= Texte donné =

━━━━━━━━━━━━━━━━

L’objectif de ces amendements qui peuvent faire partie de la Loi de Finances Complémentaire en cours de préparation est de rendre, selon Care, « l’impôt juste et équitable ». Les pouvoirs publics doivent impérativement élargir l’assiette fiscale au lieu d’opter pour les solutions de facilité, qui consistent à piocher chez les mêmes opérateurs contribuables. Le secteur informel pourrait contribuer grandement à cet élargissement. Un large débat inclusif doit être ouvert avec les experts et les opérateurs économiques pour l’identification des moyens pour y arriver.

3/ Abrogation de l’article 23 de l’instruction no 74-94 du 29/11/1994 de la Banque d’Algérie, limitant les lignes de découverts bancaires à 15 jours de chiffre d’affaires du bénéficiaire. Ce seuil, qui date de 26 ans, a montré ses limites. La Banque Centrale doit laisser la liberté aux institutions bancaires d’arrêter avec leurs clients le seuil qui les aide, tout en préservant les règles prudentielles.

4/ Rééchelonnement des crédits par les banques (avec obligation de paiement des intérêts). Cette disposition devient aussi très urgente avec l’arrêt quasi-total de l’activité économique. Là aussi les banques, surtout publiques, doivent pouvoir renégocier un nouvel échéancier adapté aux capacités réelles de remboursement de leurs clients.

5/ Obligation des institutions de l’Etat et les Grandes Entreprises, publiques et privées, de régler les factures des PME dans un délai n’excédant pas 60 jours, voire même 30 jours dans certains cas, car leur trésorerie ne pouvant continuer à supporter les délais de règlement actuels.

━━━━━━━━━━━━━━━━

= Données fournies =
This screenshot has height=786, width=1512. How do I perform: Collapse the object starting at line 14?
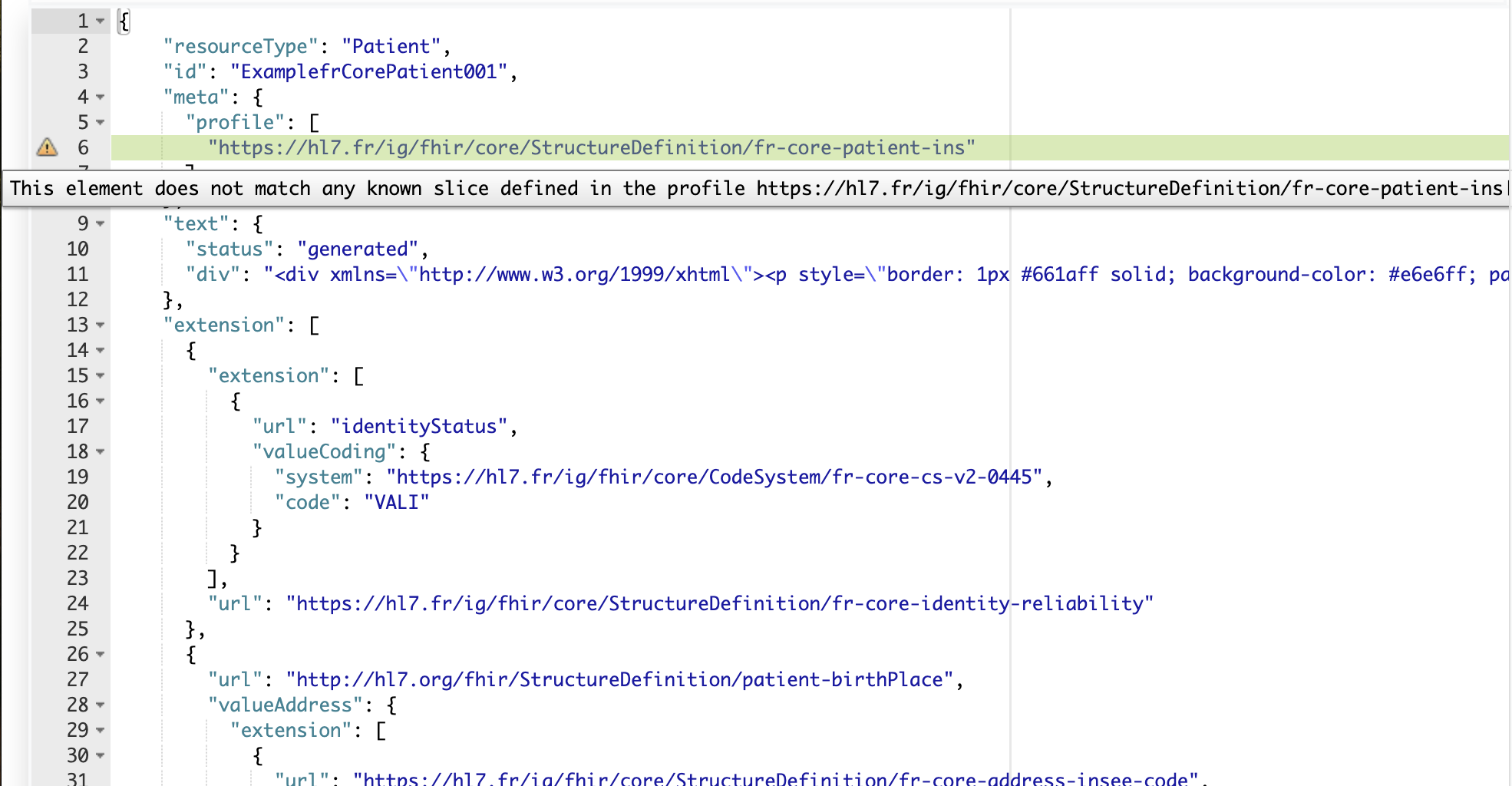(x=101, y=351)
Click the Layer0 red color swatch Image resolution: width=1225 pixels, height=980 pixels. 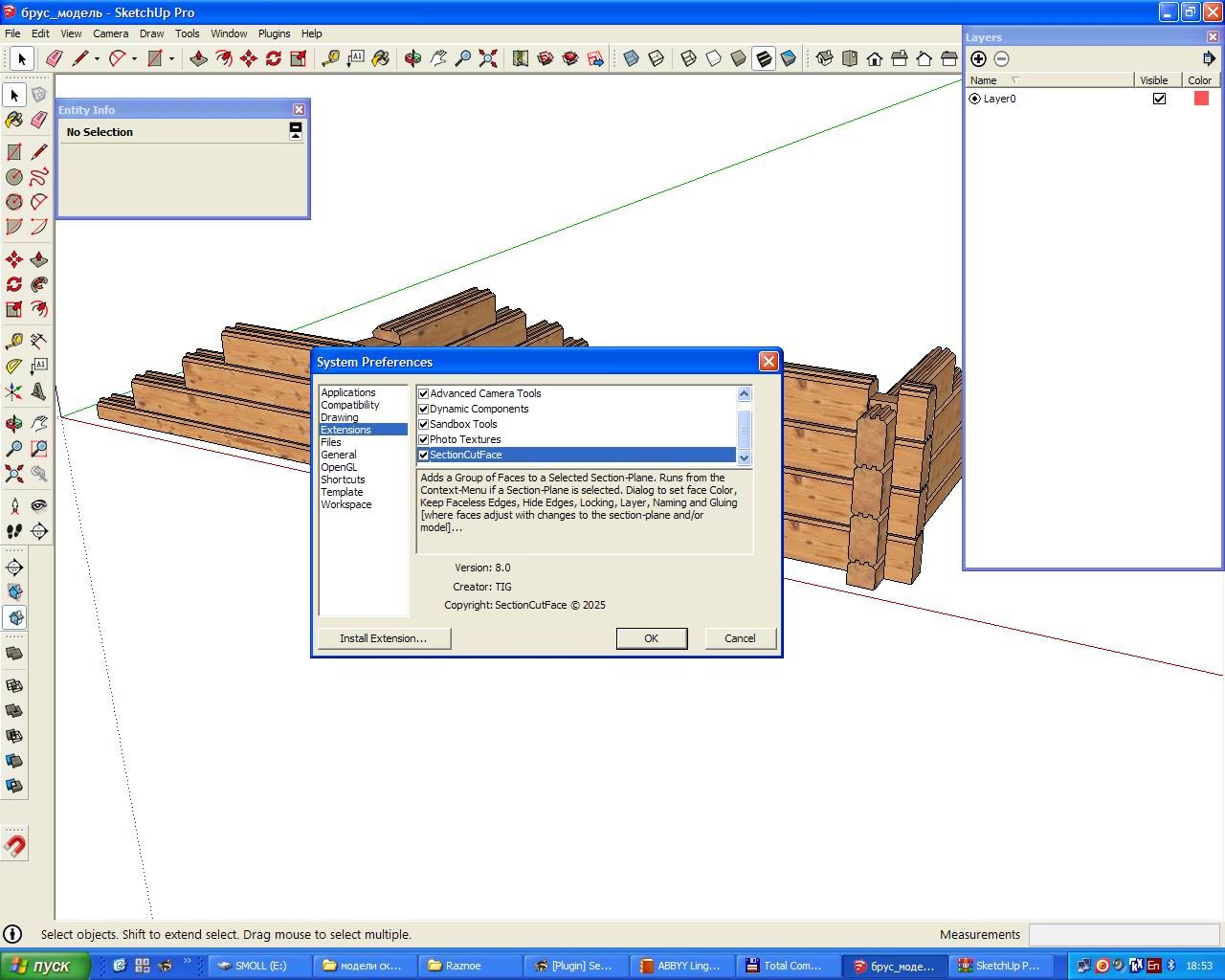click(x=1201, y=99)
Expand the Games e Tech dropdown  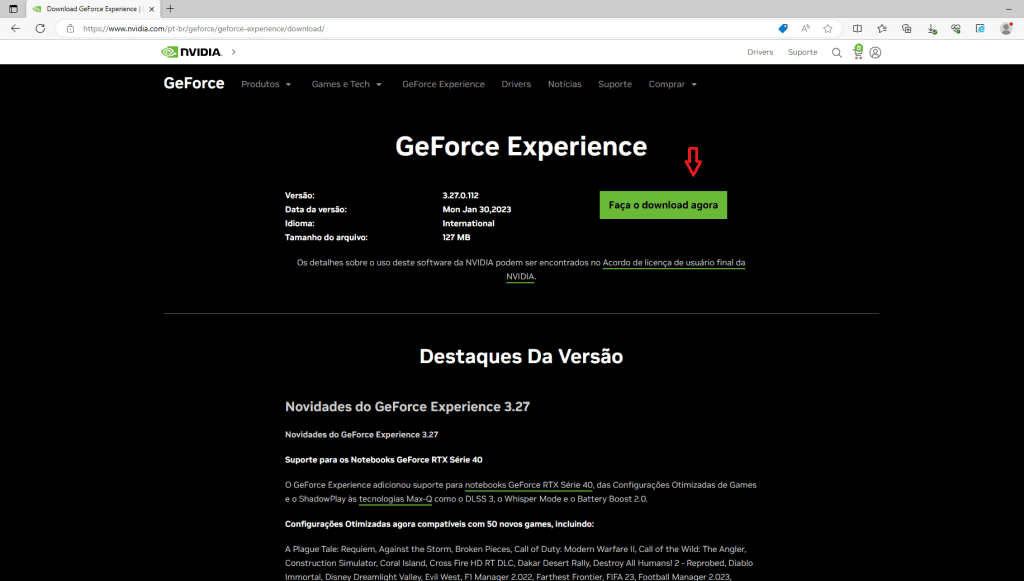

━━━━━━━━━━━━━━━━

= Consignes =
A – Dans le texte sur les mesures proposées par Care, traduisez en anglais la phrase « Ce seuil, qui date de 26 ans, a montré ses limites. »
B – Prolongez le texte sur les mesures proposées par Care en reprenant juste après sa dernière phrase.

= Réponses par consigne =
A – This threshold, which dates back 26 years, has shown its limits.

B –
CARE propose une autre batterie de mesures qui pourraient être réfléchies et mise en œuvre dans le moyen terme, notamment :

6/ La naissance de l’activité d’Affacturage/Factoring afin de renflouer la trésorerie des entreprises en cédant leurs créances à des banques ou à des organismes spécialisés, qui doivent crées. Les textes réglementaires existent mais nécessitent des textes d’application. Pour rappel, l’affacturage est une technique de financement et de recouvrement de créances mise en œuvre par les entreprises et consistant à obtenir un financement anticipé et à sous-traiter cette gestion à un établissement de crédit spécialisé

7/ Partout dans le monde, aux USA, en France ou chez les pays voisins, il existe un « Régime de sauvegarde des entreprises en difficulté », auquel sont soumis entreprises qui ont des « difficultés temporaires ». Ces entreprises, contre un plan de redressement acceptable, sont placées sous la protection d’un juge vis-à-vis de leurs créanciers. Cette protection est généralement limitée dans le temps et permet aux entreprises viables de relancer leurs activités.

8/ Au chômage technique auquel aurait pu recourir les PME en difficulté, vient s’ajouter l’impératif du confinement qui le rend inévitable.  La CNAC (caisse nationale d’assurance chômage), à laquelle beaucoup d’employeurs contribuent, devra mettre en extrême urgence un dispositif de “Chômage technique” pour assurer aux salariés au moins une partie de leurs revenus.

Tous les conseils des ministres qui ont eu lieu durant ces dernières semaines ont complétement ignoré ces mesures économiques adoptées partout ailleurs en vue de préserver les entreprises et l’emploi.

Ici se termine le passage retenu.